Its a good muse, but I wouldn't trust what it makes out of the gate

cush · 2 years ago
There's a lot of negative comments here, but these are the earliest days and generating entire songs is kind of the hello world of this tech.

There's always going to be a balance between creating high level tools like this with no dials and low level tools with finer control, and while this touts itself as being "more controllable", it's clearly not there. But, the same way Adobe has integrated outpainting and generative fill into Photoshop, it's only a matter of time before products like this are built into Ableton and VSTs - where a creator can highlight a bar or two and ask your AI to make the the snippet more ethereal, create a bridge between the verse and the sax solo, or help you with an outro.

That said, similar to generating basic copy for a marketing site, these tools will be great for generating cheap background music but not much else, but any musician, marketing agency, or film-maker worth their salt is going to need very specifically branded music for their needs, and they're likely willing to pay for a real licence to something audiences will recognize, using generative AI and tools to remix the content to their specific need.

TheActualWalko · 2 years ago
If anyone here is interested in something that leans towards the Ableton end of the spectrum, we're building this: https://wavtool.com/
antidnan · 2 years ago
Wow, so cool, very interested. This is exactly what I wanted to see with next gen DAWs.

How long have you been working on this?

cush · 2 years ago
So rad!

Deleted Comment

boringg · 2 years ago
I want to say two things -- one congrats - I am sure your team has been working exceptionally hard to develop this - and the songs sound reasonable good for AI! Two I am soo competely unenthusiastic about AI music and it infiltrating the music world - all of it sounds like fingernails on a chalkboard. Just mainstream overproduced low quality radio music. I know its a stepping stone but it kills me to listen to it right now.
visarga · 2 years ago
That's because you didn't listen to the MIT license song. Gen music has the potential to make even the driest texts sound good, I didn't realize that before. How about paper abstract music? https://suno.com/song/cb729eb6-4cc5-4c15-ab74-0cdbef779684
_DeadFred_ · 2 years ago
80% of music is familiarity, 20% novelty, yet the majority of peoples' time goes into getting the 80% down so that they can add their 20%.

Look at current music production and compare it to past. Older music seems so much simpler. It was so much easier to come up with that 20% 'novel' when pop/recorded music was new. Ironically I think AI freeing people to focus on that 20% is going to add a lot of creativity to music, not reduce it.
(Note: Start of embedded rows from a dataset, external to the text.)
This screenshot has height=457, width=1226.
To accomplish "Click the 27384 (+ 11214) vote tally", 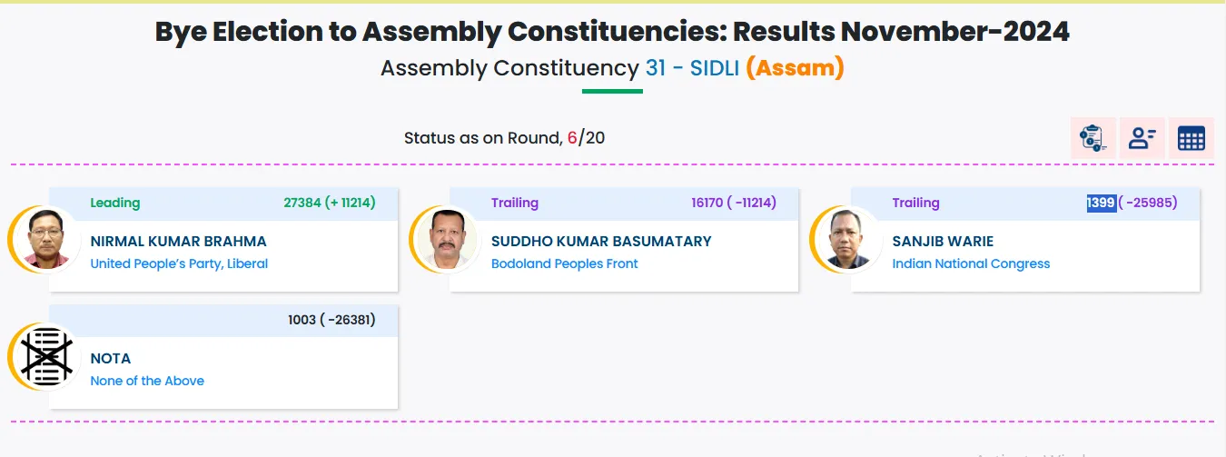I will click(x=330, y=203).
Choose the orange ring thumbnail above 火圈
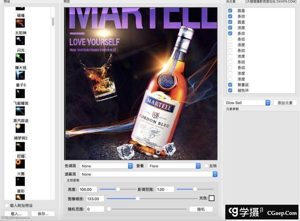This screenshot has width=300, height=221. pos(20,163)
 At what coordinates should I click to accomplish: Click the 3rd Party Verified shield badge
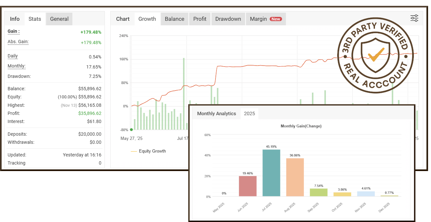(x=376, y=55)
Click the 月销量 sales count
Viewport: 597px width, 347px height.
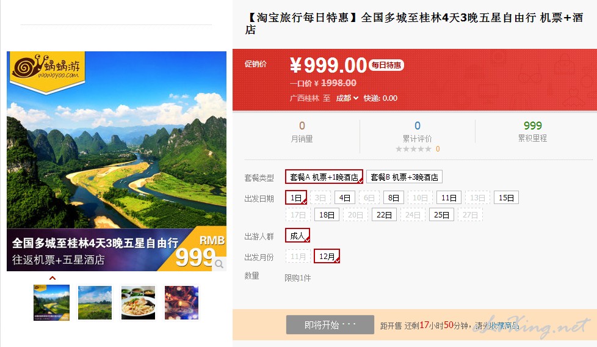pyautogui.click(x=302, y=126)
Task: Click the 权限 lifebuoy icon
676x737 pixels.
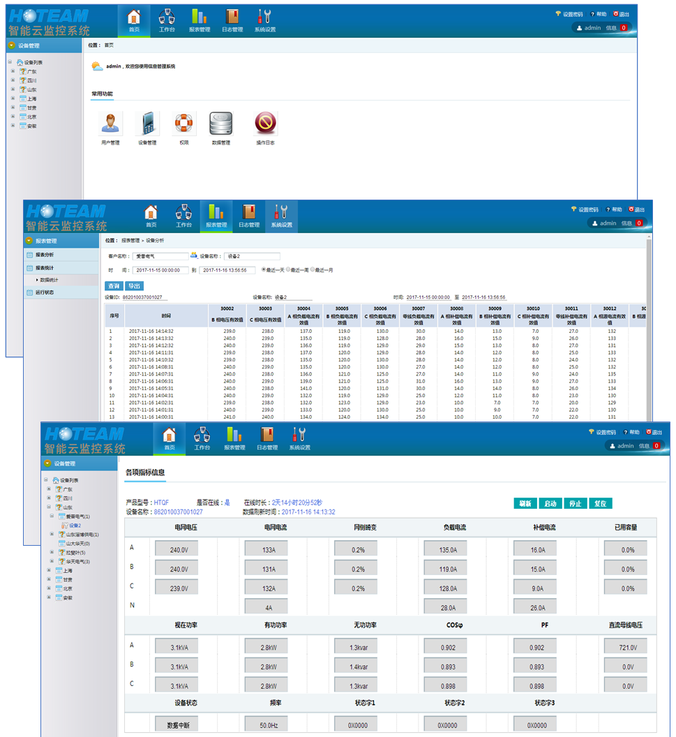Action: (x=183, y=124)
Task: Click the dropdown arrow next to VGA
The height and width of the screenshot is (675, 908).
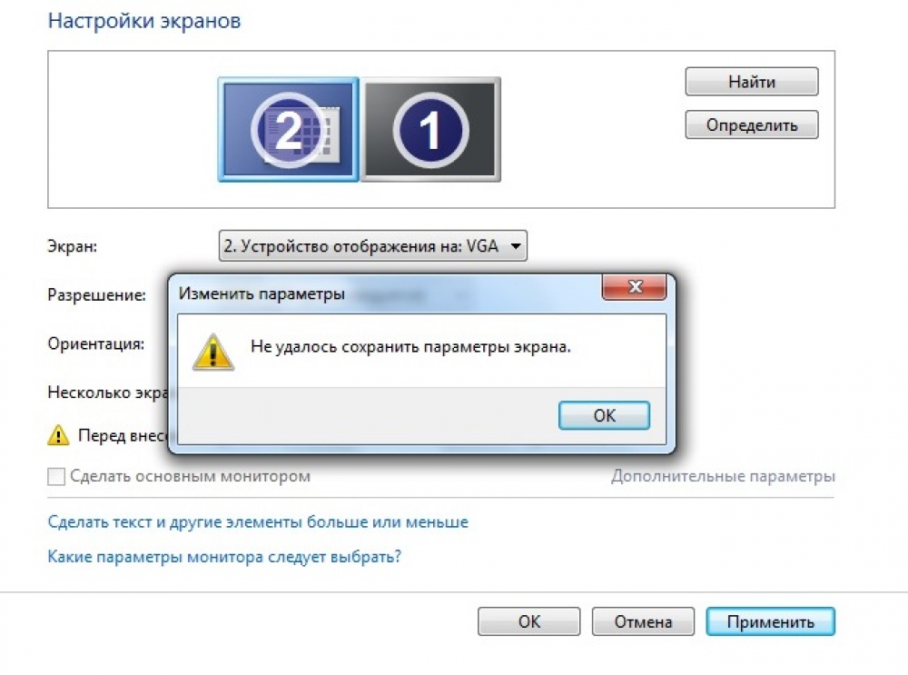Action: pos(515,246)
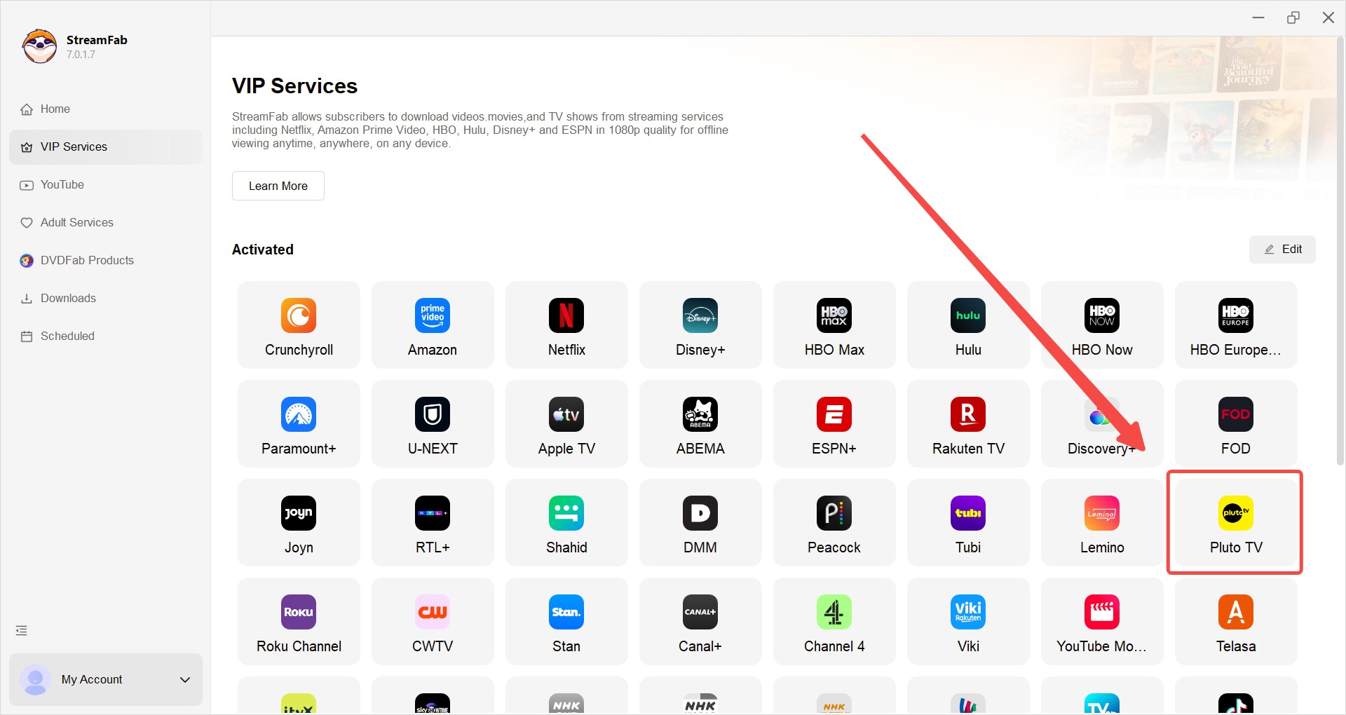The width and height of the screenshot is (1346, 715).
Task: Open Adult Services from the sidebar
Action: click(76, 222)
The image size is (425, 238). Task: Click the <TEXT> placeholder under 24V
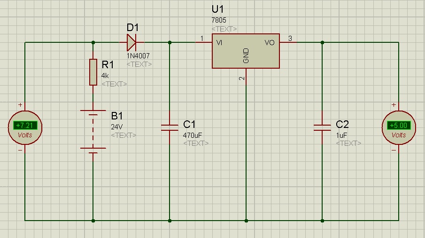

I say this as someone who hates the concept of AI music. I'm actually really excited to see what it enables/creates (but I don't want to use it, even though I really could use it for vocals that I currently pay others to do for me).

I'll be here making my bad knockoffs of bad synth pop bands having fun and taking weeks to do 5% of what kids these days will start off as their entry point, with my 20% creativity ignored because my music sounds 'off' when I can't get the 80% familiar down.

People thought synthesizers were the end of music, yet Switched on Bach begot Jean Michel Jarre begot Kate Bush and on and on.

mewpmewp2 · 2 years ago
I would agree when AI gets to a point where it's possible to do that 20%. It is just not possible yet to combine it in such ways. Right now you basically get whatever music, but there's no way to add that 20%. Same with image/video generation. AI advancements have obviously been amazing and far beyond what I would've expected, but there's still ways to go.
zaptrem · 2 years ago
Agreed. My thoughts on this are here; https://news.ycombinator.com/item?id=39992817#39994616

Also, our model specifically excels at songs from the era before overproduction. Try asking for a Johnny Cash or Ella Fitzgerald-style country or swing/jazz song!

Here's an example: https://sonauto.ai/songs/taJX3GrKZW7C5qOhjopr

cowboylowrez · 2 years ago
how does the model know how to do a johnny cash style? did you feed it johnny cash tracks? if so, what were the licensing terms? are you interested in answering these questions about training data or would this be too dodgy to chat about on a tech website?
fennecbutt · 2 years ago
I really feel like the popularity of diffusion has made it far too shallow.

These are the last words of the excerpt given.